Confirmed cali boy bride. We don't have geoduck in the manly beaches of Mexico.
 
Baking soda? I'm good. Mine has zero parabens, aluminum, or dyes, it's great.

And let's see how women react to your 'manly musk' pheromonemaxers are psuedoscientific idiots.
 
We don't have geoduck in the manly beaches of Mexico.
Must be because of overhunting..... there used to be millions of them around Veracruz..... before the n*golbud showed up of course
 
Doll and Nagolblud, working together as lumberjacks. Sweaty and rugged, their muscles ripple in the sun as they chop down trees...
 
Baking soda? I'm good. Mine has zero parabens, aluminum, or dyes, it's great.

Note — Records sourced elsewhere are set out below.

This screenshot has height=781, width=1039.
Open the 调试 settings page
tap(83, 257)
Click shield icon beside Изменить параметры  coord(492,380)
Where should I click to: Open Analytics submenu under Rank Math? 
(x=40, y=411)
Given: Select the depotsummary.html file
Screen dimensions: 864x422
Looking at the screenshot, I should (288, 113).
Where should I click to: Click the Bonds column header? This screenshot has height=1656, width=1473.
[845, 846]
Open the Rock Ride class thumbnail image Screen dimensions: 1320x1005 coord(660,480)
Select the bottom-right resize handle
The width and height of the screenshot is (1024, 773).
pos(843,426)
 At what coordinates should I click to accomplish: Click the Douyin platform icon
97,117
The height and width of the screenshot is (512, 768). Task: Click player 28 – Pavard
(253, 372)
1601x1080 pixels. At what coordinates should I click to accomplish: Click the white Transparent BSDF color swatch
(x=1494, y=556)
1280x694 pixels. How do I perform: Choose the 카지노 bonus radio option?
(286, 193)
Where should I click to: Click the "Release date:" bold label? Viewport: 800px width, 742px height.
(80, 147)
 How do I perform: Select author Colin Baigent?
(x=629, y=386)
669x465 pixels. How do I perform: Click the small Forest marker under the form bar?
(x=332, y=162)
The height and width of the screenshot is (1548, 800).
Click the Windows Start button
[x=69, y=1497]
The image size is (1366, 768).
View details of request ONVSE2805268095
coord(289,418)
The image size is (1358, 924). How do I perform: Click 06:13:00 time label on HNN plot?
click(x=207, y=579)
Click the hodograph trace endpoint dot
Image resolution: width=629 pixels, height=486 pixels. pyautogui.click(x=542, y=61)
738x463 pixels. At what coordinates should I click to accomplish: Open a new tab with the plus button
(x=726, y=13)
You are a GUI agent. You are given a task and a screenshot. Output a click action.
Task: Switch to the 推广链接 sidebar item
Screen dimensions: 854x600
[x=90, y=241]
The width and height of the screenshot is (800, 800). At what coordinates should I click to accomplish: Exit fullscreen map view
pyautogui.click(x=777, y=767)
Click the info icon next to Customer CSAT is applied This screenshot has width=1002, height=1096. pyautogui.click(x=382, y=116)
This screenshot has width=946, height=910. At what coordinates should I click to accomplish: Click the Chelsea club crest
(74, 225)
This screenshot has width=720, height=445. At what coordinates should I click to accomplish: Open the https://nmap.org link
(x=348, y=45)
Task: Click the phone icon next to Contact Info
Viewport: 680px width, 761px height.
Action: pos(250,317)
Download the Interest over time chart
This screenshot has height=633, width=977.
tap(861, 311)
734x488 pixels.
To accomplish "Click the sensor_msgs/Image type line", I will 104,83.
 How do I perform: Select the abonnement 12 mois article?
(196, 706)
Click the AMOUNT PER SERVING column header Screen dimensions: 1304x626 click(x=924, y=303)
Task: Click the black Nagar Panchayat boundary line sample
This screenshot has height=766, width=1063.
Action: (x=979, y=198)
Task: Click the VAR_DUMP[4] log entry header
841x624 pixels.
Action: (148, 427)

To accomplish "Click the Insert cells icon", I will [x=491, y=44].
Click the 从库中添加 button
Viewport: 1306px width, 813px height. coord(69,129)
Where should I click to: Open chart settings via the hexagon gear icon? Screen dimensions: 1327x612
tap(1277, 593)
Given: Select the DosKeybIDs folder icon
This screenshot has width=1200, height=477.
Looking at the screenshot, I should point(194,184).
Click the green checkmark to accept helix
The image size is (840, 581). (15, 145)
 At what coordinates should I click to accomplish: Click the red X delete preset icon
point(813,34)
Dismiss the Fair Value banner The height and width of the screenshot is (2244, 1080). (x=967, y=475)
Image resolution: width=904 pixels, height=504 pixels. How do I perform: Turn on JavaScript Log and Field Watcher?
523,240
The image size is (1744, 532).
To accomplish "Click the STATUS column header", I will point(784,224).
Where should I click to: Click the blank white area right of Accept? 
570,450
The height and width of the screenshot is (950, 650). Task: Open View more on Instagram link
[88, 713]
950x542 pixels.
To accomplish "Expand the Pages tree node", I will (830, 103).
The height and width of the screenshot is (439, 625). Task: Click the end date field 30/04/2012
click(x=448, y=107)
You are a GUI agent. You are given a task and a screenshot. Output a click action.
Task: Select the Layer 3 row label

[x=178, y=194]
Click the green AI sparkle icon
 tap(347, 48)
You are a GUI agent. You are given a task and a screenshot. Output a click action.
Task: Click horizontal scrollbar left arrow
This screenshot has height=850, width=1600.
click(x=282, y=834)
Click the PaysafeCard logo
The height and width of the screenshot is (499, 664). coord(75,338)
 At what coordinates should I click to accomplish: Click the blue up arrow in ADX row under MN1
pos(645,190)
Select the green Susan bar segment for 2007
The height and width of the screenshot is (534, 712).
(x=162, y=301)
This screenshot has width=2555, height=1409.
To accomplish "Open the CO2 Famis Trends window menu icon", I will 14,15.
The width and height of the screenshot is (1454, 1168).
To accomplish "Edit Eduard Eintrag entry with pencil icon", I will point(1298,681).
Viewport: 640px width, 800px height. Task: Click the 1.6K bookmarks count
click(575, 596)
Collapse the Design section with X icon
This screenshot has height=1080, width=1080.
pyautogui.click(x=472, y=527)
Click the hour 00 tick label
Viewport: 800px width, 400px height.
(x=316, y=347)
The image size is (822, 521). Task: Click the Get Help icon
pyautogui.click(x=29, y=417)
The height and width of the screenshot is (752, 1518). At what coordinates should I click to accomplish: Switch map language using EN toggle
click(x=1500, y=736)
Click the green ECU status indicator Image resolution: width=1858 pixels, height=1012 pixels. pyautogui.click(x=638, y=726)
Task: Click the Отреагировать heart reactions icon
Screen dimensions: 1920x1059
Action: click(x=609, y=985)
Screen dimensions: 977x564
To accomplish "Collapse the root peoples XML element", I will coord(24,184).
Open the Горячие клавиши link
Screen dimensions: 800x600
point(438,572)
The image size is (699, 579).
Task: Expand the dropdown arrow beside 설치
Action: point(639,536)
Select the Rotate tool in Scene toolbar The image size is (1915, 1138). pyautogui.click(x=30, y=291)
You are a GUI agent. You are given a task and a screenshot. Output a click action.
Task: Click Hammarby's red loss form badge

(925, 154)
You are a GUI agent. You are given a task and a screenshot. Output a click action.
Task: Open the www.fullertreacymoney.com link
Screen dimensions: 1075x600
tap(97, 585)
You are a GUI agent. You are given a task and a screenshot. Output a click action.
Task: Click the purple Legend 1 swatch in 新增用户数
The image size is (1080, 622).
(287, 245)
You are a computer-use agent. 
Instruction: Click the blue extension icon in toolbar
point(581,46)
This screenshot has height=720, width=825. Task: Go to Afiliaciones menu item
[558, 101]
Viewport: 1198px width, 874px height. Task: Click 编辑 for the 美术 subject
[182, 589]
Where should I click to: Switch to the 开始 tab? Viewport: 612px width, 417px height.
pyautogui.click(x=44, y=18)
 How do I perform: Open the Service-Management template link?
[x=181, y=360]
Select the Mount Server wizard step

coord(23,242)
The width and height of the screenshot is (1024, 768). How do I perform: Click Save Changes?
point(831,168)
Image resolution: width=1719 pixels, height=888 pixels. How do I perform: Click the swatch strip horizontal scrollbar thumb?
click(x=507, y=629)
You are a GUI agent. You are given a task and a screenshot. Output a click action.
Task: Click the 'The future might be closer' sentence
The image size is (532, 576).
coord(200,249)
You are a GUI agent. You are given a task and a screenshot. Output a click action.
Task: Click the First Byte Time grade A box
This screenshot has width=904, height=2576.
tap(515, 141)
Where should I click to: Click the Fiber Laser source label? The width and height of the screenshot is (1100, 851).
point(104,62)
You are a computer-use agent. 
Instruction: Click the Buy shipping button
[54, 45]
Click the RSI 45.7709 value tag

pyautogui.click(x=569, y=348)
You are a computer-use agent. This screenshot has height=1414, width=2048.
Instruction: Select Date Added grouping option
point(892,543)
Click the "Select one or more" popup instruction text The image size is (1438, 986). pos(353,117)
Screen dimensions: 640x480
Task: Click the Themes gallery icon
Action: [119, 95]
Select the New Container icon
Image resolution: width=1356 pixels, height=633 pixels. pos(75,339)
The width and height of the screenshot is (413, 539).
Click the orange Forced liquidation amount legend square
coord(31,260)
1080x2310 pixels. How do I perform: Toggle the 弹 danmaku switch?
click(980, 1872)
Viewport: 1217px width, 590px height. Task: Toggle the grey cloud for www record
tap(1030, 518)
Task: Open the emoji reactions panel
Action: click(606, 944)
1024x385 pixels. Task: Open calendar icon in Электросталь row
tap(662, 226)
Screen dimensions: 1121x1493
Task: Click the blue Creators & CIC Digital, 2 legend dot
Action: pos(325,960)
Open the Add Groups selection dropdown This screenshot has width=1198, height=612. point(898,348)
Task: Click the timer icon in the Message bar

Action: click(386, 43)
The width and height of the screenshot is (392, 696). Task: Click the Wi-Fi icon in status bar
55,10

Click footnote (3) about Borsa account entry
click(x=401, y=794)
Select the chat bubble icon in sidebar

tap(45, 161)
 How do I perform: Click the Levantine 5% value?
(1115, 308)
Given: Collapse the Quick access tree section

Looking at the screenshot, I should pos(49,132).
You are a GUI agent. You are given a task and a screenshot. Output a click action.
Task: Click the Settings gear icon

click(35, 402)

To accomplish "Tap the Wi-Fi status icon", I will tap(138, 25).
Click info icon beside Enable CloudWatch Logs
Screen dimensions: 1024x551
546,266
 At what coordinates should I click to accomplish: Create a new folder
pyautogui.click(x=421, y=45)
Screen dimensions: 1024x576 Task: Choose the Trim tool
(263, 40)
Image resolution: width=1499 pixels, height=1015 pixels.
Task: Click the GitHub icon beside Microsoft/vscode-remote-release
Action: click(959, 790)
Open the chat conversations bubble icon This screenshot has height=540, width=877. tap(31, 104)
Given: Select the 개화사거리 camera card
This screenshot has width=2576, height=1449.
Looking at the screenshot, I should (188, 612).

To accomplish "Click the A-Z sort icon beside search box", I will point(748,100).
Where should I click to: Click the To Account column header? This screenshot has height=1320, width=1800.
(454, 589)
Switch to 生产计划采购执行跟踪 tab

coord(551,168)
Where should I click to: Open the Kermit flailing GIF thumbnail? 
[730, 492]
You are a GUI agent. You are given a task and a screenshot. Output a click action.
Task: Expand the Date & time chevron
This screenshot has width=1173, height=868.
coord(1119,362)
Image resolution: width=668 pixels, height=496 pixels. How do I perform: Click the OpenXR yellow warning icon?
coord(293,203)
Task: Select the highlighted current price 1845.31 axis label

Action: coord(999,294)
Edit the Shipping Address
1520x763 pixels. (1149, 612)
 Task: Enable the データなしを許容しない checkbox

And let's see how women react to your 'manly musk' pheromonemaxers are psuedoscientific idiots.
Nah I've seen it work first hand. Baking soda kills the bacteria so only your man musk is picked up... it's facts son. That's why you're attracted to lumbersexuals and 18-25 year old hot latina babes chase me around.
 
Must be because of overhunting..... there used to be millions of them around Veracruz..... before the n*golbud showed up of course
Probably when the Spanish showed up. Euromutts are gay as fuck. They literally wear gay ass outfits and worship troon kings and queens.
 
Well, I'll try it. But to me it sounds like a poor man's solution, like alcohol for acne.